Toutes mes courses de botanique, les diverses impressions du local des objets qui m’ont frappé, les idées qu’il m’a fait naître, les incidents qui s’y sont mêlés, tout cela m’a laissé des impressions qui se renouvellent par l’aspect des plantes herborisées dans ces mêmes lieux. Je ne reverrai plus ces beaux paysages, ces forêts, ces lacs, ces bosquets, ces rochers, ces montagnes, dont l’aspect a toujours touché mon cœur: mais maintenant que je ne peux plus courir ces heureuses contrées je n’ai qu’à ouvrir mon herbier et bientôt il m’y transporte. Les fragments des plantes que j’y ai cueillies suffisent pour me rappeler tout ce magnifique spectacle. Cet herbier est pour moi un journal d’herborisation qui me les fait recommencer avec un nouveau charme et produit l’effet d’une optique qui les peindrait derechef à mes yeux.

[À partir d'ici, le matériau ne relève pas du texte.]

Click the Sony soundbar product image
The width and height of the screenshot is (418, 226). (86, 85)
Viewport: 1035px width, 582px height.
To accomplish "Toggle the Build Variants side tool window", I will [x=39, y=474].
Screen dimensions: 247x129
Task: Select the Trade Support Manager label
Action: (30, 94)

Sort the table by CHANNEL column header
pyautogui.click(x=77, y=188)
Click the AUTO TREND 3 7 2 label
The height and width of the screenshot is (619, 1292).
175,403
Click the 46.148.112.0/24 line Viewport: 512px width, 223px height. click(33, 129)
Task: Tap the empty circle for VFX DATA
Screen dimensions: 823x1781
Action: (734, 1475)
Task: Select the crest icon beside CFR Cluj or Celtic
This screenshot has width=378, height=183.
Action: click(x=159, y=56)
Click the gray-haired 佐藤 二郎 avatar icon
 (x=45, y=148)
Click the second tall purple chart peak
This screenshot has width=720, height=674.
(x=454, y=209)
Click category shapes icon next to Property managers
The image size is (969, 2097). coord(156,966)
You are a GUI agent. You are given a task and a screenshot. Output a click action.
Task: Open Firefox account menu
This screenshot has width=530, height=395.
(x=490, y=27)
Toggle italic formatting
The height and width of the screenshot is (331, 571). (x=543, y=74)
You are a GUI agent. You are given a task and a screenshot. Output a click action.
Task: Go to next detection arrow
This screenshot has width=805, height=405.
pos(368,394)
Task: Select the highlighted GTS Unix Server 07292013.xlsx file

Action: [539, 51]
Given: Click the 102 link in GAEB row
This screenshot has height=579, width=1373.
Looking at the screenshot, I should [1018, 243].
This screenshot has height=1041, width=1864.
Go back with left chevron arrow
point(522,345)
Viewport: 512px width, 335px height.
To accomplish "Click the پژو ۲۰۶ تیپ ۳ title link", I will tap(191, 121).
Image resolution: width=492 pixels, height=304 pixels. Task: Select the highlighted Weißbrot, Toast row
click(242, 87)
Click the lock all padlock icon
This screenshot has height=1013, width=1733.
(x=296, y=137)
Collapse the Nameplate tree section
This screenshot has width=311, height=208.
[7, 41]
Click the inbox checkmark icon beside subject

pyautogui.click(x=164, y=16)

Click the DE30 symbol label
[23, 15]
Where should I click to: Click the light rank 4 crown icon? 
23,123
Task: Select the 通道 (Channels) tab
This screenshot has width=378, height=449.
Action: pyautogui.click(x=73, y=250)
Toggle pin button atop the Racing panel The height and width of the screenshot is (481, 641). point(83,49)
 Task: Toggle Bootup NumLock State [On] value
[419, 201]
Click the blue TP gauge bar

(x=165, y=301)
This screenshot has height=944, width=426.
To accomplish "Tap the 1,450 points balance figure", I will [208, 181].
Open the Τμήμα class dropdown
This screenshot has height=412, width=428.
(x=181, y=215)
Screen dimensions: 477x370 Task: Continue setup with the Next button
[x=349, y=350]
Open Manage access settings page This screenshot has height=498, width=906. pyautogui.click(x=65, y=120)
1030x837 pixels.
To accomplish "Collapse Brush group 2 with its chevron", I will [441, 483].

C’est la chaîne des idées accessoires qui m’attache à la botanique. Elle rassemble et rappelle à mon imagination toutes les idées qui la flattent davantage. Les prés, les eaux, les bois, la solitude, la paix surtout et le repos qu’on trouve au milieu de tout cela sont retracés par elle incessamment à ma mémoire. Elle me fait oublier les persécutions des hommes, leur haine, leurs mépris, leurs outrages, et tous les maux dont ils ont payé mon tendre et sincère attachement pour eux. Elle me transporte dans des habitations paisibles au milieu de gens simples et bons tels que ceux avec qui j’ai vécu jadis. Elle me rappelle et mon jeune âge et mes innocents plaisirs, elle m’en fait jouir derechef, et me rend heureux bien souvent encore au milieu du plus triste sort qu’ait subi jamais un mortel.